Coffee may have some effects on renal failure and kidney stones.
Can too much coffee and caffeine damage your kidneys and cause you to have kidney failure?
Some doctors may say that, drinking too much coffee and soda will not cause kidney failure. Renal failure occurs for reasons such as genetic factors, infections, obstructions and trauma to the kidneys.
Well, the logic of this kind of advice is something like talking about smoke: lung cancer is caused by genetic factors or infections, not by smoking, because a lot of smoking people never have lung cancer.

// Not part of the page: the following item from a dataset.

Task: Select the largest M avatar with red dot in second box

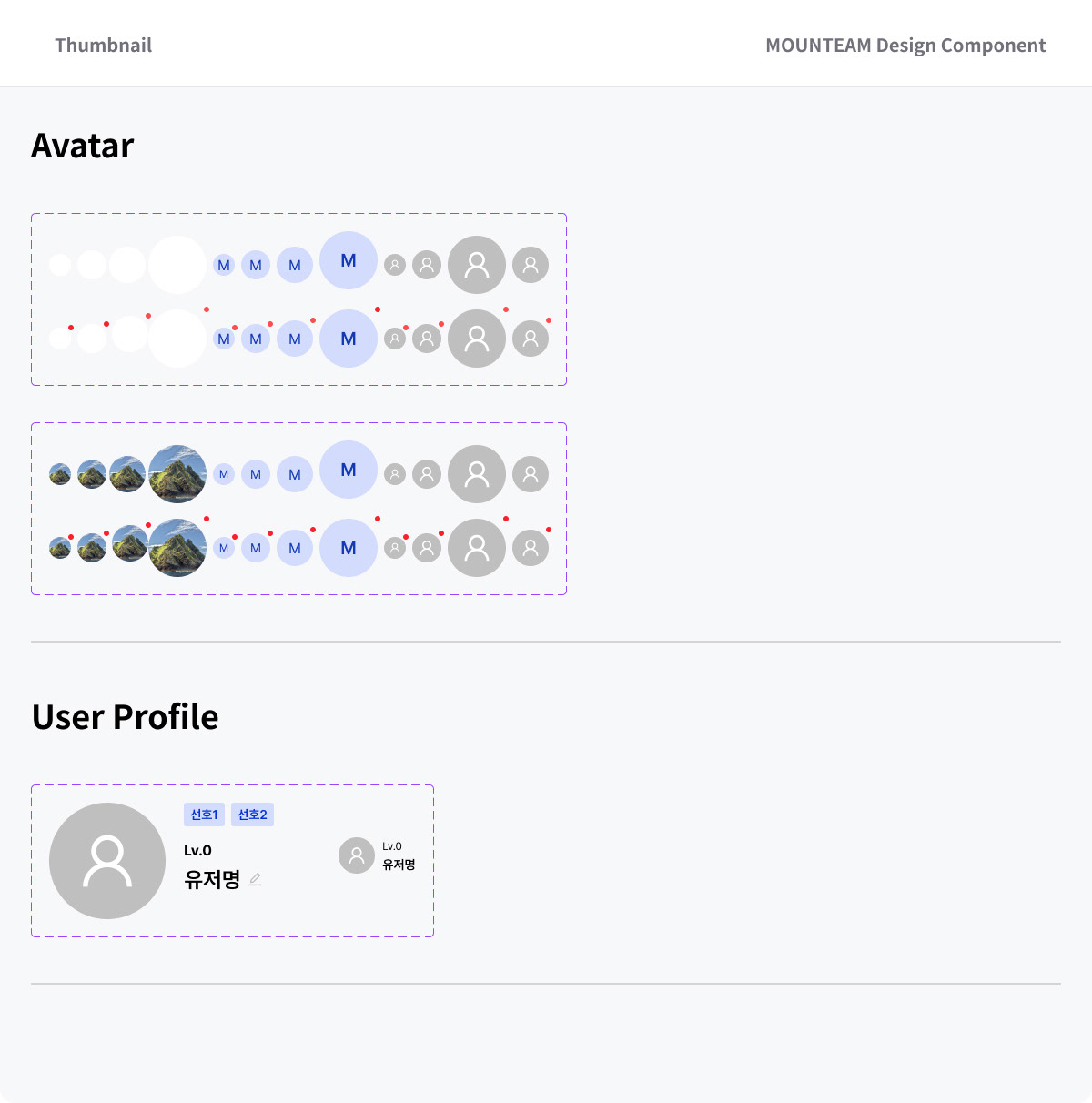Action: pos(349,548)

The point is that, for those people who were born with strong kidneys, they are likely free from renal failure, even drinking a lot of coffee or soda, but for those who have weak kidneys, coffee will not help them, as coffee is loaded with potassium which is not allowed in renal failure, as potassium rises quickly in the blood.
But kidney failure is different from another kidney disease – kidney stones.

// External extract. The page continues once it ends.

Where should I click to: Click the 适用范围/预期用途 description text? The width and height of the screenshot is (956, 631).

Kidney failure is a medical condition in which the kidneys fail to adequately filter toxins and waste products from the blood, concentrating the waste in the form of urine. The kidneys cannot remove metabolic waste matter, toxic material and excess of water.
Kidney stones are solid concretions or calculi formed in the kidneys from dissolved urinary minerals. Research suggests that cadmium is a heavy metal that is increased in stone-formers.
While drinking too much water may cause loss of kidney function, leading to kidney failure, a high fluid intake is an effective treatment for kidney stones. Long-term coffee drinking or caffeine has been shown to result in increased calcium loss. In other words, coffee consumption lowers the risk of developing a kidney stone.
So as we can see that, coffee is not help for treatment of kidney failure, but could be help for treatment of kidney stone.